**Trecho selecionado:**
Carta a sua criança interior ferida / Maria de Fatima Jacinto


Carta a sua criança interior ferida


Estou escrevendo para você que foi ferida na infância por seu pai, por sua mãe, que sofreu o medo da violência, do estupro, do desamparo, da injustiça, que viveu a impotência diante do mais forte na fase de sua vida que deveria ser  alegre leve e feliz.
Você que "envelheceu" antes do tempo diante da brutalidade daquele que deveria proteger e não punir.
Existe uma linda mulher dentro de você, sua Alma é plena de beleza, amor e Luz.
A Alma  é o corpo do Esplendor do Espírito, do Buda, do Cristo Interior.
A violência física pode ter tirado das suas mãos o rolo de lã que tece o seu próprio destino, roubou-lhe o fio das ilusões, dos sonhos que tecem o futuro.
O que  nos leva a seguir em frente é a Esperança, a coragem, a confiança na justiça, no amparo e na proteção da vida e de Deus.
Você que conheceu o medo que paralisa diante da morte as vítimas da violência.
Você  criança que não compreendeu a violência do mundo e achou que era sua  culpa.
Aquele que me violenta, entra na minha mente, no meu mundo interno como parte de mim e planta a semente do medo, do fracasso, da impotência, do ódio no cenário da mente;
 O agressor  entra na mente como um adversário internalizado - parte de mim -  perseguidor, reativo que se alimenta das emoções , da tristeza e do sentimento de inferioridade; e como um parasita é alimentado pelo ódio  e continua  em cena no agora querendo me destruir;

“Clandestinamente, ou inconscientemente planta as sementes na terra que nascem os frutos “daquilo” que mais me aterroriza...”

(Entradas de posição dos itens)
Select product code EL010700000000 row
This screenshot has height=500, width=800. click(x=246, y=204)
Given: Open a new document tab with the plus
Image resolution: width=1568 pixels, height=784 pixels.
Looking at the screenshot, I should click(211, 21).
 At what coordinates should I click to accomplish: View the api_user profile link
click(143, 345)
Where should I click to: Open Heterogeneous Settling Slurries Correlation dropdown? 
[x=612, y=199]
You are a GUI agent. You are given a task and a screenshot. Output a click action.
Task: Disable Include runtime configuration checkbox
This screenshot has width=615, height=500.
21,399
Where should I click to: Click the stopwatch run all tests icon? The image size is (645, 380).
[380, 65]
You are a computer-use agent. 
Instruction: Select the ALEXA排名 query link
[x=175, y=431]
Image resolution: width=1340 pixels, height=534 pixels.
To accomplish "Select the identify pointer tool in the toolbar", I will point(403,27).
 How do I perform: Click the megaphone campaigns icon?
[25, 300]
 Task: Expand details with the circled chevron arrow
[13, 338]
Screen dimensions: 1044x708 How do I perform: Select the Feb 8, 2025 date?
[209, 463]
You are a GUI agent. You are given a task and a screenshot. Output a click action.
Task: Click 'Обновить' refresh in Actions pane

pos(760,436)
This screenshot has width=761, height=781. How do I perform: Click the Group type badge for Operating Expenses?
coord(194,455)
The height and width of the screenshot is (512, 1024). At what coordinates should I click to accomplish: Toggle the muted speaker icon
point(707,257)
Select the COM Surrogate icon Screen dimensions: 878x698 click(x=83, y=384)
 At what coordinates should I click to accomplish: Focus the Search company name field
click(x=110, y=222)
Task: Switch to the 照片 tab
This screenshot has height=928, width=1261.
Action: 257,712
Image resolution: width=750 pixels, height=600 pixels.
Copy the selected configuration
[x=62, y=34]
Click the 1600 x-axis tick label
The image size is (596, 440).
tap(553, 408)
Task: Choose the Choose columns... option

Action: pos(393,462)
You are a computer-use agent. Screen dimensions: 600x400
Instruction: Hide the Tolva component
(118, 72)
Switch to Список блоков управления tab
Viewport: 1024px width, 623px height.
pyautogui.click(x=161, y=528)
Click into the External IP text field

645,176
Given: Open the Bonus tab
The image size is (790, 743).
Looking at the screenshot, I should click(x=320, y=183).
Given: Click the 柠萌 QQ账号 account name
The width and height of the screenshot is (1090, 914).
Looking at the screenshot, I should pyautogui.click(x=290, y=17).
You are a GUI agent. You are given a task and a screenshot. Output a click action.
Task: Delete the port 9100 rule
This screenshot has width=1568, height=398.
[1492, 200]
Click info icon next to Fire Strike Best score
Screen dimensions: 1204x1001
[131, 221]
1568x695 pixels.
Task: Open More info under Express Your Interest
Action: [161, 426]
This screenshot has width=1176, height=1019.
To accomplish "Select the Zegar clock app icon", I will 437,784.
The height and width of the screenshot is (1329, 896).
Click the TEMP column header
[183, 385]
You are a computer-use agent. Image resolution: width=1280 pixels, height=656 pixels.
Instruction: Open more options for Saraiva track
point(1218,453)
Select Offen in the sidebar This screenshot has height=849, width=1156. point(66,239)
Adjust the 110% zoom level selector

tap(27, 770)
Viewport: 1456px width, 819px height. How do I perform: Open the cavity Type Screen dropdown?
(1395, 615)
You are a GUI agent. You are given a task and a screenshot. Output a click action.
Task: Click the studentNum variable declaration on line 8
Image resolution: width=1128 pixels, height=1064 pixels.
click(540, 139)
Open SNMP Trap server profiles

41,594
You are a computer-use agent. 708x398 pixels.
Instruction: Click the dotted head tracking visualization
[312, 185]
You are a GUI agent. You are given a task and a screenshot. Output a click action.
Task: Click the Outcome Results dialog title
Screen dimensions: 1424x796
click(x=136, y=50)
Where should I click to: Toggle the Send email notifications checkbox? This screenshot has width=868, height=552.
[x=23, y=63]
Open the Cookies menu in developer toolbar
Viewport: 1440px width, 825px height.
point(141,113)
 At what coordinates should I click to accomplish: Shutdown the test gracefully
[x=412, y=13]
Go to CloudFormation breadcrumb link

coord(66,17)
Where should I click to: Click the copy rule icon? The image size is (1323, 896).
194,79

**Tarefa proposta 1:**
Responda com base na carta à criança interior ferida:
(a) O que é a Alma, segundo a carta?
(b) O que nos leva a seguir em frente?
(c) Como o agressor entra na mente?
**Tarefa proposta 2:**
Reescreva de forma mais breve o parágrafo da carta à criança interior ferida que começa com "O agressor entra na mente", mantendo suas informações principais.
**Tarefa proposta 3:**
Reproduza fielmente o trecho da carta à criança interior ferida que começa com "A Alma  é o" e segue até "vida e de Deus.".
Os registros não têm nenhum papel nesta atividade.

**Resposta escrita 1:**
(a) O corpo do Esplendor do Espírito, do Buda, do Cristo Interior.
(b) A Esperança, a coragem, a confiança na justiça, no amparo e na proteção da vida e de Deus.
(c) Como um adversário internalizado, parte de mim, perseguidor e reativo.

**Resposta escrita 2:**
O agressor entra na mente como um adversário internalizado, perseguidor e reativo. Ele se alimenta das emoções, da tristeza e do sentimento de inferioridade. Como um parasita nutrido pelo ódio, continua em cena no agora querendo me destruir.

**Resposta escrita 3:**
A Alma  é o corpo do Esplendor do Espírito, do Buda, do Cristo Interior.
A violência física pode ter tirado das suas mãos o rolo de lã que tece o seu próprio destino, roubou-lhe o fio das ilusões, dos sonhos que tecem o futuro.
O que  nos leva a seguir em frente é a Esperança, a coragem, a confiança na justiça, no amparo e na proteção da vida e de Deus.